* _ASSIGNED TASK_
Could you return the full listing below exactly as it appears?

* _INFORMATION SUPPLIED_
*** Block opens ***
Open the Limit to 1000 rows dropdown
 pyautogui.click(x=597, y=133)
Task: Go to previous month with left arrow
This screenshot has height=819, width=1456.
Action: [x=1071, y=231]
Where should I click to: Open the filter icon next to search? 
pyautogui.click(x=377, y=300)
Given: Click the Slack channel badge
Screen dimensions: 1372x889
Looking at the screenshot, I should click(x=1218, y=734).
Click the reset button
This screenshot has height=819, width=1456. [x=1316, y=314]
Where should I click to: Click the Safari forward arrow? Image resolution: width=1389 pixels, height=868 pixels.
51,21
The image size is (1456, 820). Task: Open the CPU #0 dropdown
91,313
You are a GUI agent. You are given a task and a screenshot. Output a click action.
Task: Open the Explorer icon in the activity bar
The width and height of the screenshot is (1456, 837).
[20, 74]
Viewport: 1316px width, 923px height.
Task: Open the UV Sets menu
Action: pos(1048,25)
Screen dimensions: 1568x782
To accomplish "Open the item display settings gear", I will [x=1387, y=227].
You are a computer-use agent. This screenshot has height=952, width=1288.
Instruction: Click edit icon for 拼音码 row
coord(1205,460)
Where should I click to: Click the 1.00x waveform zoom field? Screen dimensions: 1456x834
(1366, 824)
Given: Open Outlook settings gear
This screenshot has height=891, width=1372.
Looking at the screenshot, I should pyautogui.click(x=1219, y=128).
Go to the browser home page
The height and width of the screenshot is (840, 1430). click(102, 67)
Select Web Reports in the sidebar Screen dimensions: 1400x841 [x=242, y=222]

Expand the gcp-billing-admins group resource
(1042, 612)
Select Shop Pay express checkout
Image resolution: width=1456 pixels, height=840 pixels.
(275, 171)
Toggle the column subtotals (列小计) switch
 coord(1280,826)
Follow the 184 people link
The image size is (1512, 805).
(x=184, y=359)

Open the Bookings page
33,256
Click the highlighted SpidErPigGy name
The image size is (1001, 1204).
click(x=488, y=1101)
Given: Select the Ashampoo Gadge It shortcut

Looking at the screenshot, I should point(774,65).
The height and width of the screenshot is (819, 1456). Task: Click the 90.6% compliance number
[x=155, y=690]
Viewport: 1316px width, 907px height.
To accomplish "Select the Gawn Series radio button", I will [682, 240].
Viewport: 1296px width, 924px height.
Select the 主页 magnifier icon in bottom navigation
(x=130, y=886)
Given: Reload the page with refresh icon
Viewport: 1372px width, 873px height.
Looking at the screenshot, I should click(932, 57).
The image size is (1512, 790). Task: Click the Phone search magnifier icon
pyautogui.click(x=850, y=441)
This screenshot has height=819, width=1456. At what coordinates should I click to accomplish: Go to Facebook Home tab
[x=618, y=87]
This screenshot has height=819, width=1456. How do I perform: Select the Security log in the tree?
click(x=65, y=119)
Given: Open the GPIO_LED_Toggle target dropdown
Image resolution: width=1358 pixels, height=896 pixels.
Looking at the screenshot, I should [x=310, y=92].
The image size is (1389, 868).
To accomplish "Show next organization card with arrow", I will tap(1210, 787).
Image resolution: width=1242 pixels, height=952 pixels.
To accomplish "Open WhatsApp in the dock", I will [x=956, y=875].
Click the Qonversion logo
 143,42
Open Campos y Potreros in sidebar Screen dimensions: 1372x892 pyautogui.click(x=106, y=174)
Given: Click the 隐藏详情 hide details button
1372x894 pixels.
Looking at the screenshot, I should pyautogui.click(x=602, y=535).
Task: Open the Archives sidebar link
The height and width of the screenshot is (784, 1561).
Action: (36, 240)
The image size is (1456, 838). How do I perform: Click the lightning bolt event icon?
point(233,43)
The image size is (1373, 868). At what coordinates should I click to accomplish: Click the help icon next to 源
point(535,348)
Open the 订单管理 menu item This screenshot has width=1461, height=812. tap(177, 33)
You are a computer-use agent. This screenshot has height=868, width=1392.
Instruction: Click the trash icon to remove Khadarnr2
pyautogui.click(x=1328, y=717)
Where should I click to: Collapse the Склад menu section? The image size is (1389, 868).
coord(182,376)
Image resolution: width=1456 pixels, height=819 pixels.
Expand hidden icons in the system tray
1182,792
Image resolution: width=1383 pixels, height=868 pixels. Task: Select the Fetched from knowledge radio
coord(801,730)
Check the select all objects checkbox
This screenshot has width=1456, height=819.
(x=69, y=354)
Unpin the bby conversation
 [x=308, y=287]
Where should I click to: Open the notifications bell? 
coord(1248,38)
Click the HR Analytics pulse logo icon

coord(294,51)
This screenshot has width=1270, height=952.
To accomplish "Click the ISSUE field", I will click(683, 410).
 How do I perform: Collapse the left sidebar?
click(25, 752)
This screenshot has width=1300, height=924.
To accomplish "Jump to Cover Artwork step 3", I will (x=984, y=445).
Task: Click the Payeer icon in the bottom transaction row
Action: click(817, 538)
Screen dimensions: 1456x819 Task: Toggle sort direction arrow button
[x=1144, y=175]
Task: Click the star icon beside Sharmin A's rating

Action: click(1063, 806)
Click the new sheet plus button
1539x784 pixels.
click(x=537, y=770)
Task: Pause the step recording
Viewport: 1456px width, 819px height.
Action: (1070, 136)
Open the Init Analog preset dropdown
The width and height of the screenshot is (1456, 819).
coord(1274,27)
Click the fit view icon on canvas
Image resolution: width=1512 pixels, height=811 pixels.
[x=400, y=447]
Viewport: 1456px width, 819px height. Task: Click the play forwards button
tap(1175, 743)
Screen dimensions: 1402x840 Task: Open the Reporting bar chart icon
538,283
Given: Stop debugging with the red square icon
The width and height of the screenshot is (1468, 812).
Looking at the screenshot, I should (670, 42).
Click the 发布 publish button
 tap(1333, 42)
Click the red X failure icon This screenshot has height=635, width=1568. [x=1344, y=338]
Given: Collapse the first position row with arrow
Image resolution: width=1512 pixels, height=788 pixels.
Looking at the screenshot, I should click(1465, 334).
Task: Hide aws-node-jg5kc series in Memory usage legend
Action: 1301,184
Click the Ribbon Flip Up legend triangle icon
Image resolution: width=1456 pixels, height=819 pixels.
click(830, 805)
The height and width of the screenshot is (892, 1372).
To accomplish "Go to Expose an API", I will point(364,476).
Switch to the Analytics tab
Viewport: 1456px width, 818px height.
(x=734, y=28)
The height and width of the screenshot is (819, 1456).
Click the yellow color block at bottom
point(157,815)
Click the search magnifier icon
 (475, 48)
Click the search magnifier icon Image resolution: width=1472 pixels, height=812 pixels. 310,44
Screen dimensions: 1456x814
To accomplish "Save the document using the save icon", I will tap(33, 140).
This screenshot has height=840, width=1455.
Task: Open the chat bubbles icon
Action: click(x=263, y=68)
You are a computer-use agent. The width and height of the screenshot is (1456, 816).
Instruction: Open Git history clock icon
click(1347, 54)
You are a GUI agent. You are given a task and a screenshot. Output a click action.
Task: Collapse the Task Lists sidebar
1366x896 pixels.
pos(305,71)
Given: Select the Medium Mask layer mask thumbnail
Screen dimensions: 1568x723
*** Block closes ***
* _OUTPUT FOR THIS EXERCISE_
Open the Limit to 1000 rows dropdown
 pyautogui.click(x=597, y=133)
Task: Go to previous month with left arrow
This screenshot has height=819, width=1456.
Action: [x=1071, y=231]
Where should I click to: Open the filter icon next to search? 
pyautogui.click(x=377, y=300)
Given: Click the Slack channel badge
Screen dimensions: 1372x889
Looking at the screenshot, I should click(x=1218, y=734).
Click the reset button
This screenshot has height=819, width=1456. [x=1316, y=314]
Where should I click to: Click the Safari forward arrow? Image resolution: width=1389 pixels, height=868 pixels.
51,21
The image size is (1456, 820). Task: Open the CPU #0 dropdown
91,313
You are a GUI agent. You are given a task and a screenshot. Output a click action.
Task: Open the Explorer icon in the activity bar
The width and height of the screenshot is (1456, 837).
[20, 74]
Viewport: 1316px width, 923px height.
Task: Open the UV Sets menu
Action: pos(1048,25)
Screen dimensions: 1568x782
To accomplish "Open the item display settings gear", I will [x=1387, y=227].
You are a computer-use agent. This screenshot has height=952, width=1288.
Instruction: Click edit icon for 拼音码 row
coord(1205,460)
Where should I click to: Click the 1.00x waveform zoom field? Screen dimensions: 1456x834
(1366, 824)
Given: Open Outlook settings gear
This screenshot has height=891, width=1372.
Looking at the screenshot, I should pyautogui.click(x=1219, y=128).
Go to the browser home page
The height and width of the screenshot is (840, 1430). click(102, 67)
Select Web Reports in the sidebar Screen dimensions: 1400x841 [x=242, y=222]

Expand the gcp-billing-admins group resource
(1042, 612)
Select Shop Pay express checkout
Image resolution: width=1456 pixels, height=840 pixels.
(275, 171)
Toggle the column subtotals (列小计) switch
 coord(1280,826)
Follow the 184 people link
The image size is (1512, 805).
(x=184, y=359)

Open the Bookings page
33,256
Click the highlighted SpidErPigGy name
The image size is (1001, 1204).
click(x=488, y=1101)
Given: Select the Ashampoo Gadge It shortcut

Looking at the screenshot, I should point(774,65).
The height and width of the screenshot is (819, 1456). Task: Click the 90.6% compliance number
[x=155, y=690]
Viewport: 1316px width, 907px height.
To accomplish "Select the Gawn Series radio button", I will [682, 240].
Viewport: 1296px width, 924px height.
Select the 主页 magnifier icon in bottom navigation
(x=130, y=886)
Given: Reload the page with refresh icon
Viewport: 1372px width, 873px height.
Looking at the screenshot, I should click(932, 57).
The image size is (1512, 790). Task: Click the Phone search magnifier icon
pyautogui.click(x=850, y=441)
This screenshot has height=819, width=1456. At what coordinates should I click to accomplish: Go to Facebook Home tab
[x=618, y=87]
This screenshot has height=819, width=1456. How do I perform: Select the Security log in the tree?
click(x=65, y=119)
Given: Open the GPIO_LED_Toggle target dropdown
Image resolution: width=1358 pixels, height=896 pixels.
Looking at the screenshot, I should [x=310, y=92].
The image size is (1389, 868).
To accomplish "Show next organization card with arrow", I will tap(1210, 787).
Image resolution: width=1242 pixels, height=952 pixels.
To accomplish "Open WhatsApp in the dock", I will [x=956, y=875].
Click the Qonversion logo
 143,42
Open Campos y Potreros in sidebar Screen dimensions: 1372x892 pyautogui.click(x=106, y=174)
Given: Click the 隐藏详情 hide details button
1372x894 pixels.
Looking at the screenshot, I should pyautogui.click(x=602, y=535).
Task: Open the Archives sidebar link
The height and width of the screenshot is (784, 1561).
Action: (36, 240)
The image size is (1456, 838). How do I perform: Click the lightning bolt event icon?
point(233,43)
The image size is (1373, 868). At what coordinates should I click to accomplish: Click the help icon next to 源
point(535,348)
Open the 订单管理 menu item This screenshot has width=1461, height=812. tap(177, 33)
You are a computer-use agent. This screenshot has height=868, width=1392.
Instruction: Click the trash icon to remove Khadarnr2
pyautogui.click(x=1328, y=717)
Where should I click to: Collapse the Склад menu section? The image size is (1389, 868).
coord(182,376)
Image resolution: width=1456 pixels, height=819 pixels.
Expand hidden icons in the system tray
1182,792
Image resolution: width=1383 pixels, height=868 pixels. Task: Select the Fetched from knowledge radio
coord(801,730)
Check the select all objects checkbox
This screenshot has width=1456, height=819.
(x=69, y=354)
Unpin the bby conversation
 [x=308, y=287]
Where should I click to: Open the notifications bell? 
coord(1248,38)
Click the HR Analytics pulse logo icon

coord(294,51)
This screenshot has width=1270, height=952.
To accomplish "Click the ISSUE field", I will click(683, 410).
 How do I perform: Collapse the left sidebar?
click(25, 752)
This screenshot has width=1300, height=924.
To accomplish "Jump to Cover Artwork step 3", I will (x=984, y=445).
Task: Click the Payeer icon in the bottom transaction row
Action: click(817, 538)
Screen dimensions: 1456x819 Task: Toggle sort direction arrow button
[x=1144, y=175]
Task: Click the star icon beside Sharmin A's rating

Action: click(1063, 806)
Click the new sheet plus button
1539x784 pixels.
click(x=537, y=770)
Task: Pause the step recording
Viewport: 1456px width, 819px height.
Action: (1070, 136)
Open the Init Analog preset dropdown
The width and height of the screenshot is (1456, 819).
coord(1274,27)
Click the fit view icon on canvas
Image resolution: width=1512 pixels, height=811 pixels.
[x=400, y=447]
Viewport: 1456px width, 819px height. Task: Click the play forwards button
tap(1175, 743)
Screen dimensions: 1402x840 Task: Open the Reporting bar chart icon
538,283
Given: Stop debugging with the red square icon
The width and height of the screenshot is (1468, 812).
Looking at the screenshot, I should (670, 42).
Click the 发布 publish button
 tap(1333, 42)
Click the red X failure icon This screenshot has height=635, width=1568. [x=1344, y=338]
Given: Collapse the first position row with arrow
Image resolution: width=1512 pixels, height=788 pixels.
Looking at the screenshot, I should click(1465, 334).
Task: Hide aws-node-jg5kc series in Memory usage legend
Action: 1301,184
Click the Ribbon Flip Up legend triangle icon
Image resolution: width=1456 pixels, height=819 pixels.
click(830, 805)
The height and width of the screenshot is (892, 1372).
To accomplish "Go to Expose an API", I will point(364,476).
Switch to the Analytics tab
Viewport: 1456px width, 818px height.
(x=734, y=28)
The height and width of the screenshot is (819, 1456).
Click the yellow color block at bottom
point(157,815)
Click the search magnifier icon
 (475, 48)
Click the search magnifier icon Image resolution: width=1472 pixels, height=812 pixels. 310,44
Screen dimensions: 1456x814
To accomplish "Save the document using the save icon", I will tap(33, 140).
This screenshot has height=840, width=1455.
Task: Open the chat bubbles icon
Action: click(x=263, y=68)
You are a computer-use agent. The width and height of the screenshot is (1456, 816).
Instruction: Open Git history clock icon
click(1347, 54)
You are a GUI agent. You are given a task and a screenshot. Output a click action.
Task: Collapse the Task Lists sidebar
1366x896 pixels.
pos(305,71)
Given: Select the Medium Mask layer mask thumbnail
Screen dimensions: 1568x723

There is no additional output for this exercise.